調査結果を報告したのは、長野県民主医療機関連合会・医療ソーシャルワーカー委員長の赤坂律子さんです。
調査は、長野県内の五つの病院と診療所を対象に実施しました。医療ソーシャルワーカーが相談を受けた患者のうち、「生存権をおびやかされ、治療の継続にさまざまな困難が生じている」事例を「受療権侵害事例」としてまとめたものです。二〇〇一年からの三年間で五百八件にのぼりました。
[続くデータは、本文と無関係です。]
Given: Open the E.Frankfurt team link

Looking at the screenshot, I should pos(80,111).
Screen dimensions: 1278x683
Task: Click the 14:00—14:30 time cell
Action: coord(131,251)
たとえば、二〇〇三年に悪性リンパ腫(しゅ)で入院した独り暮らしの男性(55)の場合。自動車販売会社で十数年働いていましたが、五十歳のときに突然リストラされました。その後、運送会社で大型トラックの運転手となりましたが、不況で仕事が減り、入院する一年くらい前はほとんど仕事がありませんでした。
せきこんで苦しいなど、病気の兆候は二、三年くらい前からありました。しかし、近所の開業医に大学病院での検査をすすめられてもお金のことが心配で病院には行かず、せきどめの薬を飲んでしのいでいました。
具合が悪くなり病院に行ったときには、肺の腫瘍(しゅよう)が心臓や肝臓にまで広がって、心臓の左心房の90%を腫瘍が占めているという状態でした。入院して半年後に亡くなりました。
「お年寄りの患者負担引き上げや、健康保険本人への患者三割負担の導入など、医療の改悪がすすむなかで、具合が悪くても受診できない、治療が必要でも医療費が払えないなど、深刻な事例が増えています」と赤坂さんはいいます。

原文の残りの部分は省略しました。